The pathway Through from Loss to transcendence
The Loss adjuster.
Loss is something we all experience, whether it is a loss due to death, relationships ending, financial disaster, redundancy, job losses or retirement. Loss accompanies us in our lives.
Every day in some way we experience death, and during the course of our lifetime, we experience the greatest of all endings, losing someone who is important to us. Making us feel that life is not worth living without them. Our life as it was being over, and so it is, but at each death a new birth awaits, and if we become aware of how we handle loss and death, then we can draw comfort from the fact that if we have patience and allow ourselves to grieve properly, one day we will come out of the dark tunnel and into the sunshine a wiser and more mature being.
Over the years working with the dying and the bereaved I have learned that there is a pathway through. It is a well-defined path, though rarely shared. Knowing the pathway doesn’t hasten the process, but treading a well-walked path gives us some comfort of knowing that others have been here before us and left their mark. A guide knows the easiest route, the short cuts and the pitfalls, and can move the blocks that keep people stuck and in pain.
Death has become sanitized. Somehow in the last 100 years or so we have lost the art of dealing with death and dying. These days the deceased is whisked away to the funeral home, often before the body is cold, before the family can congregate around the bedside and witness that life has ceased, and most importantly said their goodbyes. Old and valued traditions which helped the acceptance process have dissipated. There have been huge changes, even in my lifetime.
In my street when I was a child, there was a designated woman who came and ‘laid out’ the body. (Incidentally she also acted as a midwife and an abortionist.) The body remained in the house. Neighbours came and paid their last respects, children were taken to kiss the cold forehead. When the hearse came, all the curtains in the street were closed. Neighbours came out of their houses as the cortege left, to pay their respect to the deceased as they made their final journey. Men doffed their caps and bowed their heads. There were rituals to follow and these played an important part in the final farewell.

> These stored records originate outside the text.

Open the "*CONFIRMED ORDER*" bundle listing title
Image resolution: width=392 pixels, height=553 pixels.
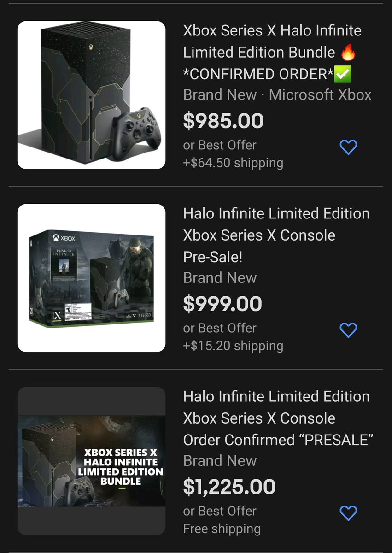coord(272,52)
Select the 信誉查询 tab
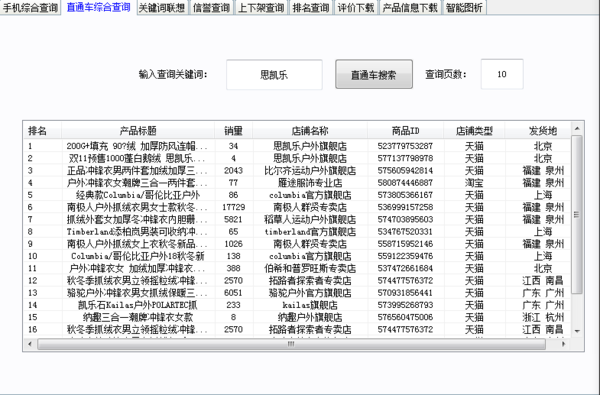The height and width of the screenshot is (395, 600). tap(211, 8)
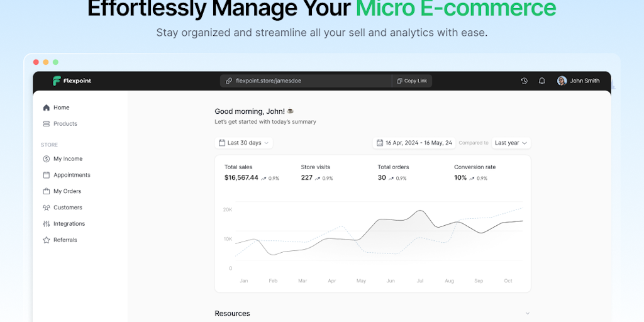Open the Last 30 days dropdown

tap(244, 143)
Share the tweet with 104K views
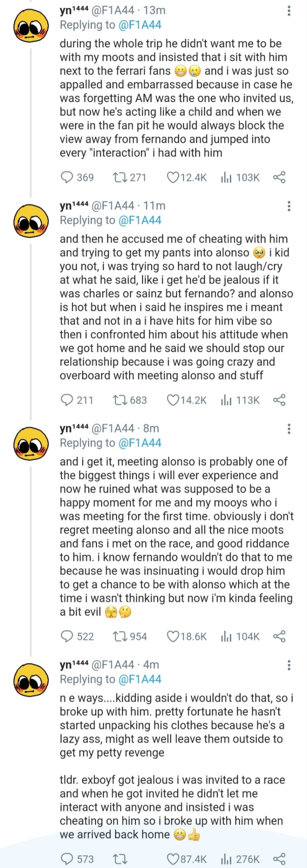Viewport: 307px width, 868px height. [279, 637]
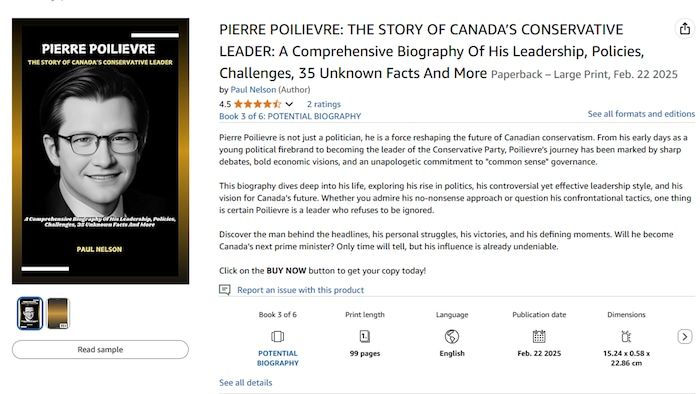
Task: Open Book 3 of 6: POTENTIAL BIOGRAPHY link
Action: [290, 116]
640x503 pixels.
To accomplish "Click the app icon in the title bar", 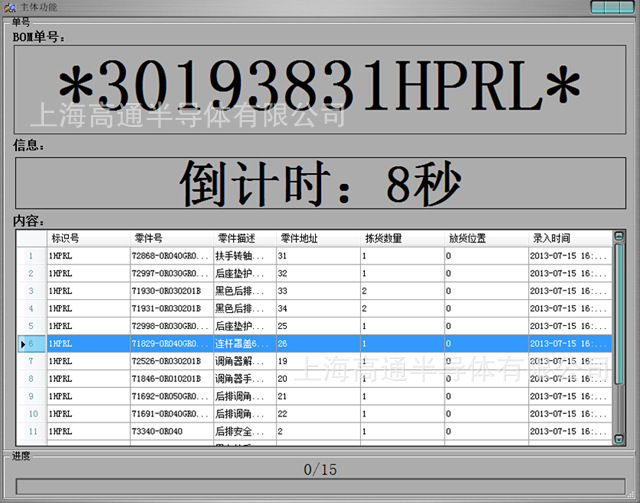I will 9,7.
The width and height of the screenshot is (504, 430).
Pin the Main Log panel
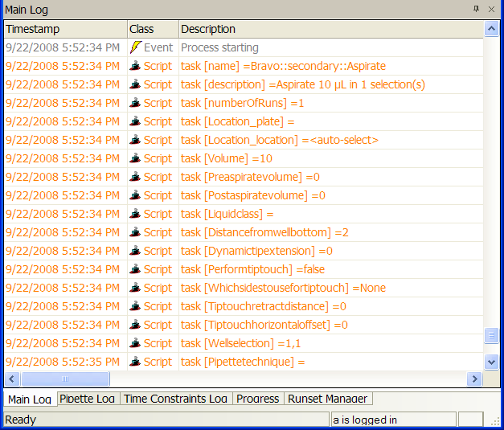(477, 8)
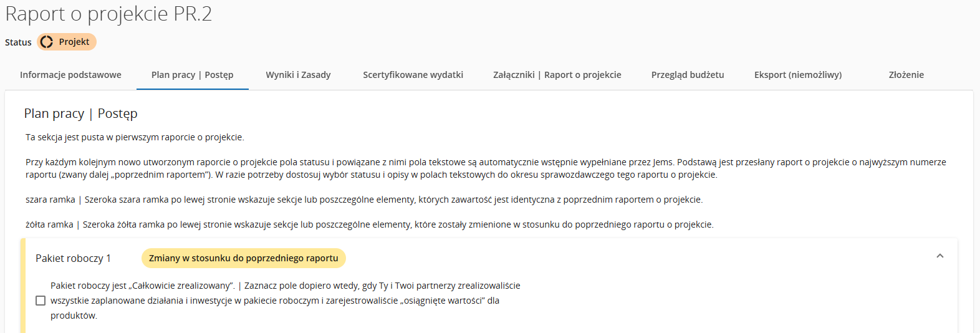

I am indebted to my hospice experiences for showing me that some of the traditions are still followed today. Some nurses would leave the body in the bed for a few hours to let the soul depart. They also opened the windows to enable the soul to leave the room. Nothing was hurried, relatives could come and go and saying good-bye was an important task. Through this experience and working with people over many years on loss issues, I have developed several ways of easing the pain of loss and helping people move on.
I have become a loss adjuster. Allow me to show you the way through.